Staff photo by Tim Barber The Steam Logistics management team includes, from left, Brook Cummings, director of exports; Jason Provonsha, chief executive officer; Steve Smith, vice president of customs brokerage, and Steve Cox, president and chief operating officer.

In only a dozens years, Access America Transport grew from its Chattanooga start in 2002 to a $600 million-a-year logistics handling company before it merged with Coyote Logistics in 2014. The combined company sold a year later to UPS for $2 billion.

The founders of Access America are using a similar model to build an international freight forwarding company known as Steam Logistics. In its first five years, Steam Logistics has grown 20-fold - a pace faster than what Access America did in its early days.

"We have a very unabashed goal of being a billion-dollar business," says Jason Provonsha, CEO of Steam Logistics.

Provonsha, 41, who was formerly head of corporate sales at Access America, joined Steam Logistics last year and was elevated to company CEO in September. His predecessor, the 44-year-old Steve Cox, was previously head of one of Access America's biggest sales offices and continues as president and chief operating officer.

Former Access America CEO Ted Alling said he started Steam Logistics two years before the Coyote sale after clients kept asking for the logistics handlers to get into the international market.

Alling and Access America co-founders Barry Large and Allan Davis put $600,000 into starting the new company, which began with 12 employees in an office in Warehouse Row. The company has grown to 35 employees and now operates out of an entire floor in the SmartBank building at Georgia Avenue and M.L. King Boulevard.

"Our model is very similar to Access America, except that everything is international," Provonsha says. "We're not doing anything domestically or with traditional truck brokerage. Every shipment involves air or ocean shipments, usually with truck delivery on the other end of the shipment."

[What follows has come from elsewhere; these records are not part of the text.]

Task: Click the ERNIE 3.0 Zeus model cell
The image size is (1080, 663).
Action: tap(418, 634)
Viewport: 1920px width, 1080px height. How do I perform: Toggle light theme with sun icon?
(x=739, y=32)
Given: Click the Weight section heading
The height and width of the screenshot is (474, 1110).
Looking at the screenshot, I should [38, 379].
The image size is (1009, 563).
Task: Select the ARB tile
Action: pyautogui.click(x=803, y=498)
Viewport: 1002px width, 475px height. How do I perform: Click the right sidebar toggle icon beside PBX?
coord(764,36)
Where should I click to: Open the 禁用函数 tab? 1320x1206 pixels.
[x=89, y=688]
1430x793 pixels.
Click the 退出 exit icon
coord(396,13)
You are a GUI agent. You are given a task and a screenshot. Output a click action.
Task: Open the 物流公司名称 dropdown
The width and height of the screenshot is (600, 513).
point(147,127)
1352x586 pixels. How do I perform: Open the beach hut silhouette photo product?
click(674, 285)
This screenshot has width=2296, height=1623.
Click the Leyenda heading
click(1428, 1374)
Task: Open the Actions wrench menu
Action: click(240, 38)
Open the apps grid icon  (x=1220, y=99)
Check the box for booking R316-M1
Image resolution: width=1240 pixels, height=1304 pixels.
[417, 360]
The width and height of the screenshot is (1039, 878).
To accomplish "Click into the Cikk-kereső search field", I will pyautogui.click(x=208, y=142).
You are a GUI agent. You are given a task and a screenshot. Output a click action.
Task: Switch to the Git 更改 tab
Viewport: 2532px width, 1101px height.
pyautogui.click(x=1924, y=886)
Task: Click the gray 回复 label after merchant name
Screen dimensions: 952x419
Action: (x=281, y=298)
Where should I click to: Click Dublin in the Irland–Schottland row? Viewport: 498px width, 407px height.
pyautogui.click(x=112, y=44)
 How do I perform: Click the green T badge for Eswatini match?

Some shipments are port to port and some are door to door delivery. The company has employed web-based computer links to build an electronic bridge between its operations, customers and vendors all across the globe.

In August, Steam Logistics was certified by U.S. Customs and Border Protection as a partner in its Customs-Trade Partnership Against Terrorism (C-TPAT) program to protect the supply chain, identify security gaps and implement specific security measures and best practices.